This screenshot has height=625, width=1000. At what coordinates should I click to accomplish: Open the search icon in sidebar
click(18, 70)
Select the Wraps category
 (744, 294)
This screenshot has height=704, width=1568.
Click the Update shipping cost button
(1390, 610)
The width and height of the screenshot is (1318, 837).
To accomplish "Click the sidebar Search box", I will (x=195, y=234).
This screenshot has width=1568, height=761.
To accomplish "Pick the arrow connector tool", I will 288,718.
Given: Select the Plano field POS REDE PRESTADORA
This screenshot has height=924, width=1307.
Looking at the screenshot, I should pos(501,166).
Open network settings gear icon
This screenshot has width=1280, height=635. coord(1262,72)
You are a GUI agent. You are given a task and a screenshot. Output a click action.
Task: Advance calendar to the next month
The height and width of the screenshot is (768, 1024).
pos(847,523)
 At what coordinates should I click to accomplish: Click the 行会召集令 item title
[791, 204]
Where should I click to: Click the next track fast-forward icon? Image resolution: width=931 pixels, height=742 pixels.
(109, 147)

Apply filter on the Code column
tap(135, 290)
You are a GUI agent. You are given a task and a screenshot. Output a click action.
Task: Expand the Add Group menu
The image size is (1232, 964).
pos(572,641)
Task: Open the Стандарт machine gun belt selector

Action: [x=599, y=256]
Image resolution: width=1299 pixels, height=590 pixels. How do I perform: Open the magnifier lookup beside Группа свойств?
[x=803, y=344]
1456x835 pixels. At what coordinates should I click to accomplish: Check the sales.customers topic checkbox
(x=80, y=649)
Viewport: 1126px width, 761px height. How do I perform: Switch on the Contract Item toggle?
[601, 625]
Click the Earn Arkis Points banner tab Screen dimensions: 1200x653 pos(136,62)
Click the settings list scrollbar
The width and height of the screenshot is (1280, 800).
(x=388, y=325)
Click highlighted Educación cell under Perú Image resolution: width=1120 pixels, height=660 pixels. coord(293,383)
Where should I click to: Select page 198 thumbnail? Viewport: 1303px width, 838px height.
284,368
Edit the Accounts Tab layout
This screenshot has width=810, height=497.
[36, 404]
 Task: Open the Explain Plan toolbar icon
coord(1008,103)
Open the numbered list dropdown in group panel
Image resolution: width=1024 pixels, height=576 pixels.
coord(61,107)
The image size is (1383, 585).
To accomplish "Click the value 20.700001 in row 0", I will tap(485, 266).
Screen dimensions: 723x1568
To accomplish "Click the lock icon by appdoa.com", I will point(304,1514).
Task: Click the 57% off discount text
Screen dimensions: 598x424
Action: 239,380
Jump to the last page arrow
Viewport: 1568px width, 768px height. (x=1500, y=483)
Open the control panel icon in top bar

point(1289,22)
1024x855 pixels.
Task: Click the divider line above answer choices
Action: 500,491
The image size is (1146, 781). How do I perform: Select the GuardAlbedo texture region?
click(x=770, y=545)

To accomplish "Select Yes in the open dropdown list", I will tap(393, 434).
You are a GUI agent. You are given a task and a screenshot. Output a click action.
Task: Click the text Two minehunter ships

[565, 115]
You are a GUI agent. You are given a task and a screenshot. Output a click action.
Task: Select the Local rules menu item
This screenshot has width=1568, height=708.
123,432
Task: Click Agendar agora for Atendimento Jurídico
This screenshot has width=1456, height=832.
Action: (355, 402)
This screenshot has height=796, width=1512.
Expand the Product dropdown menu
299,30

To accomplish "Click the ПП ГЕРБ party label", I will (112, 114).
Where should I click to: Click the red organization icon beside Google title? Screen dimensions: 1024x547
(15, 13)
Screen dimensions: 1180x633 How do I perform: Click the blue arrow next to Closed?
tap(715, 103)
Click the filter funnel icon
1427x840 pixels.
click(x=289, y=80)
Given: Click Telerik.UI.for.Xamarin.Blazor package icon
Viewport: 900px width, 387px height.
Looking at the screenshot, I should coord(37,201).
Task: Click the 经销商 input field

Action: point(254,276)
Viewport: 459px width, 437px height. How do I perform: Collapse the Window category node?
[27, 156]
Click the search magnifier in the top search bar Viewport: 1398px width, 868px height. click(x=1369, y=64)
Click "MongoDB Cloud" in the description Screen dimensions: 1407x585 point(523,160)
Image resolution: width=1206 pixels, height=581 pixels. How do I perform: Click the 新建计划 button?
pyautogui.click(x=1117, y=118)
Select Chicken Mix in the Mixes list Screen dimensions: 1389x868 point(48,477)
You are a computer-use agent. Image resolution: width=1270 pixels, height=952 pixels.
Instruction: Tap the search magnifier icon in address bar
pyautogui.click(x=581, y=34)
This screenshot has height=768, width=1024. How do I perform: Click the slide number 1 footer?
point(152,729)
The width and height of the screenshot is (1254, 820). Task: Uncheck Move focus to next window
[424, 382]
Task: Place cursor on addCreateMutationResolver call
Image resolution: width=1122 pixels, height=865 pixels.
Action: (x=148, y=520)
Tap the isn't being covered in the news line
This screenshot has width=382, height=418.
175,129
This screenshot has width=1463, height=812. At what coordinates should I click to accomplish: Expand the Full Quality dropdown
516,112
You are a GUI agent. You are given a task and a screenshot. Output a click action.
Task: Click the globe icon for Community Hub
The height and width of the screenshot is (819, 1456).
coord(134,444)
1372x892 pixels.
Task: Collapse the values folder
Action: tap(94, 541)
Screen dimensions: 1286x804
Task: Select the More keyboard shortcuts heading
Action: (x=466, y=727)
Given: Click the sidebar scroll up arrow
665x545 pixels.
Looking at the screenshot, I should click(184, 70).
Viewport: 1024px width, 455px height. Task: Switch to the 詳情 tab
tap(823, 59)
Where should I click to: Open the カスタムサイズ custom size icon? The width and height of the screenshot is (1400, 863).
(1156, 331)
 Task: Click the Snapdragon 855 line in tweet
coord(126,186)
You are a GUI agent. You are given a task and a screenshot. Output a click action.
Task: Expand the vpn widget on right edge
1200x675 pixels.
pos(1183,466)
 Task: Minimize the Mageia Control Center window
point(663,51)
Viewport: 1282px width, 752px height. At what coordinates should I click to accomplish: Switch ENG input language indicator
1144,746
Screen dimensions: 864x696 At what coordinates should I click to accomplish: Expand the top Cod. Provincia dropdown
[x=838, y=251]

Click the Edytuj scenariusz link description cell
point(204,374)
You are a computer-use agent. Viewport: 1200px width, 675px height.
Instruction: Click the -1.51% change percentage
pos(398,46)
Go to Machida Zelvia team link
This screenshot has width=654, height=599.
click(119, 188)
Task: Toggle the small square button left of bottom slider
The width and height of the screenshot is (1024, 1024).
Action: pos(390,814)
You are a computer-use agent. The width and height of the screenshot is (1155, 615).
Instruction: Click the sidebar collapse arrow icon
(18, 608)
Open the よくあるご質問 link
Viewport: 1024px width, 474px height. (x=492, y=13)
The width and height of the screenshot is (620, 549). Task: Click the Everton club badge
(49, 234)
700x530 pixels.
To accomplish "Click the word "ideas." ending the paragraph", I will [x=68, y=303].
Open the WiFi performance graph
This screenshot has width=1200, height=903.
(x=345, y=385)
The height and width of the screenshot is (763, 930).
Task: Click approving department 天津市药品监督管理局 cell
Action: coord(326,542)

Work to be completed => Check each line of the listing above. Copy it if it holds the string "computer".

Answer to the exercise =>
You are a computer-use agent. Image resolution: width=1270 pixels, height=952 pixels.
You are a computer-use agent. Viewport: 1200px width, 675px height.
You are a computer-use agent. The width and height of the screenshot is (1155, 615).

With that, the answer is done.